Discovery of HIV-1 integrase Inhibitors: Pharmacophore Mapping, Virtual Screening, Molecular Docking, Synthesis and Biological Evaluation

Abstract

HIV-1 integrase enzyme plays an important role in life cycle of HIV and responsible for integration of virus into human genome. Here, both computational and synthetic approaches were used to design and synthesize newer HIV-1 integrase inhibitors. Pharmacophore mapping was performed on 20 chemically diverse molecules using DISCOtech and refinement was carried out using GASP. Ten pharmacophore models were generated and model 2, containing 4 features including 2 donor sites, 1 acceptor atom and 1 hydrophobic region, was considered the best model as it has highest fitness score. It was used as a query in NCI and Maybridge databases.

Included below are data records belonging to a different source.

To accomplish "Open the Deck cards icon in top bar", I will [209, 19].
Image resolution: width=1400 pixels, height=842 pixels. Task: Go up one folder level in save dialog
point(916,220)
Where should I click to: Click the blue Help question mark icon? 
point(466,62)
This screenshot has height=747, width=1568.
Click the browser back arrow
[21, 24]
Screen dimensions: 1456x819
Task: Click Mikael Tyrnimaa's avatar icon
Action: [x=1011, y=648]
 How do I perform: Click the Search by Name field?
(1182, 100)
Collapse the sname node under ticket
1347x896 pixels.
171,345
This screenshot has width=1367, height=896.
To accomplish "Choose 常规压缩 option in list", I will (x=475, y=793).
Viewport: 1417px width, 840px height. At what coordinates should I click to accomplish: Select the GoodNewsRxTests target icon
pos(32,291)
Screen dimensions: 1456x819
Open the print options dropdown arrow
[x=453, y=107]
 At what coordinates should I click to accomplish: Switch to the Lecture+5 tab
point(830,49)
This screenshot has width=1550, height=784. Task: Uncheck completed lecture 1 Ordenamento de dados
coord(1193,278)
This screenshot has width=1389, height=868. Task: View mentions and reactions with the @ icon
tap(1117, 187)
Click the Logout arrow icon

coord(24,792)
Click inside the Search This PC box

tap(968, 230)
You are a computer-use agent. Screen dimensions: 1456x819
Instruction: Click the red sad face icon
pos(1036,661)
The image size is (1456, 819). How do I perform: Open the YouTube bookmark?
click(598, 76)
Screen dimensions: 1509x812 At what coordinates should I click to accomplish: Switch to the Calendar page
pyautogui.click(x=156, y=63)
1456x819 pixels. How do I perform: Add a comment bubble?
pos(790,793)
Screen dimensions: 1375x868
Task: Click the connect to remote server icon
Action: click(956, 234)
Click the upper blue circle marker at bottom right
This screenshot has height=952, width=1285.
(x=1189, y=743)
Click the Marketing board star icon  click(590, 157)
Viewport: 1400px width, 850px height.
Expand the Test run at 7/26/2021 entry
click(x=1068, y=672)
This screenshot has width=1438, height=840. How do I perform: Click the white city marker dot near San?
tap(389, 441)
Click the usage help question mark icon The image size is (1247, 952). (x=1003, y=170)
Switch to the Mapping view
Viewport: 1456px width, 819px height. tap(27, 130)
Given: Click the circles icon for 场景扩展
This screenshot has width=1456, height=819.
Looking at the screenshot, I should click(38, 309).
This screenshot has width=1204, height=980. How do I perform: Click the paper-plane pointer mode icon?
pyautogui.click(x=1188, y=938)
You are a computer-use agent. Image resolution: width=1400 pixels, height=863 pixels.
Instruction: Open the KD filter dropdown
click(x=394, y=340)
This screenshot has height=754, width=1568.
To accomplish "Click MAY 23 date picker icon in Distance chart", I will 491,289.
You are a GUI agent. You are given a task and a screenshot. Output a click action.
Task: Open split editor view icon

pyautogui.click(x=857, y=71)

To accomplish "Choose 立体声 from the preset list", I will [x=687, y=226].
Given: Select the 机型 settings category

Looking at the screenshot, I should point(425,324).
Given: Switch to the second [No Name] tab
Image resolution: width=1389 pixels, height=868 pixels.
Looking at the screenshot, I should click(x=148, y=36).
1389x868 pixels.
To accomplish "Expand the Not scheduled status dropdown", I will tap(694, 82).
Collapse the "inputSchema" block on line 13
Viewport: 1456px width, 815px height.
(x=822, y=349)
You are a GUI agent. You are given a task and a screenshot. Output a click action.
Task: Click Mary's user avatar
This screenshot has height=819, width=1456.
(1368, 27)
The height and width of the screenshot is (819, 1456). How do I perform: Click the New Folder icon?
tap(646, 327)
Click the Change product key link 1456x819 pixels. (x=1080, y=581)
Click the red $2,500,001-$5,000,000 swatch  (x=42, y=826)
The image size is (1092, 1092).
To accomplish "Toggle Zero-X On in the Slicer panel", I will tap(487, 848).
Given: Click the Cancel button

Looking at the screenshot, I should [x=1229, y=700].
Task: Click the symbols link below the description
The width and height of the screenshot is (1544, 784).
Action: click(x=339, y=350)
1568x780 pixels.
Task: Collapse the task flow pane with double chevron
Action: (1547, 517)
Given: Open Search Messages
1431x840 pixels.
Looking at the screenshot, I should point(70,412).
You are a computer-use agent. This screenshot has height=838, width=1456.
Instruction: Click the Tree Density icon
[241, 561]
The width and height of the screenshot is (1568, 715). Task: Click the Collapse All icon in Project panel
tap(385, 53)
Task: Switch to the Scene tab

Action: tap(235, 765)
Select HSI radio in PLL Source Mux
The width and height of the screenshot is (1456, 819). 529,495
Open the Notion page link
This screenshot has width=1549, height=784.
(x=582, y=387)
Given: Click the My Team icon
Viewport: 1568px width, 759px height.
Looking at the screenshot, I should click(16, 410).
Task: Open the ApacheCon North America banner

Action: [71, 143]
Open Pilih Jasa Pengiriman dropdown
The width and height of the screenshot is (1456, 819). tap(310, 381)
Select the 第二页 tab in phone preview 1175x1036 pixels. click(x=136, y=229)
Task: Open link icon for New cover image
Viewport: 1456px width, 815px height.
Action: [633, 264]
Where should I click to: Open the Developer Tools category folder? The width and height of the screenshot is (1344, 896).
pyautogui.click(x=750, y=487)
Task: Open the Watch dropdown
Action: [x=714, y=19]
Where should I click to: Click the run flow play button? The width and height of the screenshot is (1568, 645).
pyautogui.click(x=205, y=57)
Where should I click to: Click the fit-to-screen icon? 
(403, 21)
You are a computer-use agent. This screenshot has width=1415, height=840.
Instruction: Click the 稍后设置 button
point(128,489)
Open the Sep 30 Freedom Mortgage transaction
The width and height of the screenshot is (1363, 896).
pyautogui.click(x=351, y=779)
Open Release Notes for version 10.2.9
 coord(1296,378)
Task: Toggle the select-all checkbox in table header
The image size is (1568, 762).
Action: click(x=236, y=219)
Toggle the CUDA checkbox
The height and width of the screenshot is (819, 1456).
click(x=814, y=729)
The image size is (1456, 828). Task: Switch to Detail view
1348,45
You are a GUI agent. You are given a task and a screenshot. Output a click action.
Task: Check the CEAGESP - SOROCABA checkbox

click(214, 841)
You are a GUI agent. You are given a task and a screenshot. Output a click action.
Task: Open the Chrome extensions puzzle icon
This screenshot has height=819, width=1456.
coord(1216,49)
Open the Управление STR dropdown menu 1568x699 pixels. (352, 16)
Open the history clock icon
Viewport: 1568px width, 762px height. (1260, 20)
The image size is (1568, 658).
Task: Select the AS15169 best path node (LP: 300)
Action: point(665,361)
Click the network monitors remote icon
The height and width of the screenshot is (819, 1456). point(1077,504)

Molecules having more than 99% Qfit value were used to design 30 molecules bearing pteridin ring and were docked on co-crystal structure of HIV-1 integrase enzyme. Among these, 6 molecules, showing good docking score compared to the reference standards, were synthesized by conventional as well as microwave assisted methods. All compounds were characterized by physical and spectral data and evaluated for in vitro anti-HIV activity against the replication of HIV-1 (IIIB) in MT-4 cells. The used approach of molecular docking and anti-HIV activity data of designed molecules will provide significant insights to discover novel HIV-1 Integrase Inhibitors.